Based on these two seminal laws, it is evident that France possesses a historical inclination towards fortifying the salience of freedom of expression while prohibiting discrimination, defamation, and insults against anyone to promote a peaceful and stable society. The two landmark statutes share a similar pattern with the French landscape of social media content regulation today. While freedom is lawfully guaranteed and protected in most cases, there are also restrictions in particular areas: in the 18th and 19th centuries, it was discrimination, defamation, and insults; in today’s case, it is terrorism, child exploitation imagery, information manipulation, and hate speech.
LAW n° 2014-1353 Strengthening the Provisions Relating to the Fight against Terrorism
In recent decades, terrorist threats in France have been high.[42] The French government has reacted to terrorist threats with laws against terrorism, including several pieces of legislation against terrorist content on social media.
In 2014, President François Hollande promulgated the Law n° 2014-1353 Strengthening the Provisions Relating to the Fight against Terrorism (LOI n° 2014-1353 du 13 novembre 2014 renforçant les dispositions relatives à la lutte contre le terrorisme), also known as the 2014 Anti-Terrorist Law.
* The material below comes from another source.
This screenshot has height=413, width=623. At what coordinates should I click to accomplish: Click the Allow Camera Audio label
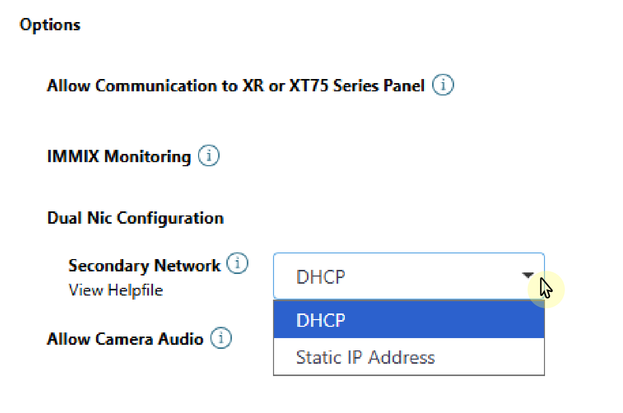(125, 338)
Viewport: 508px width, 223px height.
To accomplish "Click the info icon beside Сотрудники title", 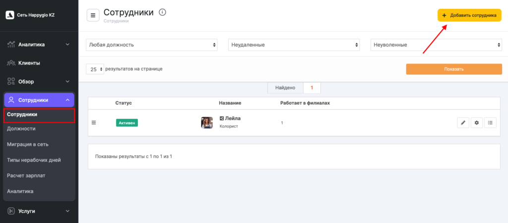I will (162, 12).
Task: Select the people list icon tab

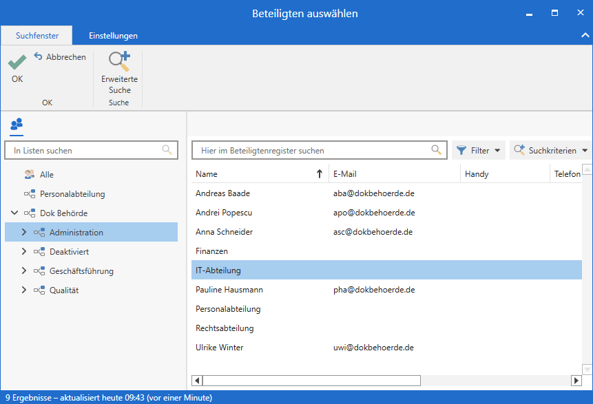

The law strengthens France’s counterterrorism approach and introduces the penalization of “terrorism apology (apologie du terrorisme)” and incitement, and it applies to content shared online.[43]
Specifically, Article 421-2-5 of the 2014 Anti-Terrorist Law penalizes directly provoking acts of terrorism and publicly advocating acts of terrorism with up to five years in prison and a €75,000 ($90,000) fine.[44] Penalties for online offenses are even harsher than offline offenses. Acts of terrorism committed using an online public communication service are punishable by up to seven years in prison and a €100,000 ($120,000) fine.[45]
The 2014 Anti-Terrorist Law strengthens the French government’s ability to pursue terrorists and prevent extremist ideas from spreading online. With stricter regulation of terrorism-related social media content, France empowers its security services with more mechanisms to keep track of suspected terrorists, surveil them online, and combat extremist ideas at every level of French society.[46] Notwithstanding, these measures of content moderation inevitably limit French citizens’ freedom of expression on social media. In the 2014 Anti-Terrorist Law, the dilemma between upholding unfettered freedom of expression and assuring public security is readily discernible.
Decree No. 2015-125 Relating to the Blocking of Sites Provoking Acts of Terrorism or by Advocating and Sites Disseminating Pornographic Images and Representations of Minors
In addition to the 2014 Anti-Terrorist Law, France promulgated another decree targeting both terrorism and child pornography on the internet. France adopted Decree No. 2015-125 of February 5, 2015 relating to the blocking of sites provoking acts of terrorism or by advocating and sites disseminating pornographic images and representations of minors (Décret n° 2015-125 du 5 février 2015 relatif au blocage des sites provoquant à des actes de terrorisme ou en faisant l’apologie et des sites diffusant des images et représentations de mineurs à caractère pornographique), granting the French government authority to order the blocking of access to websites that allegedly incite or support terrorism or that spread child exploitation imagery.[47]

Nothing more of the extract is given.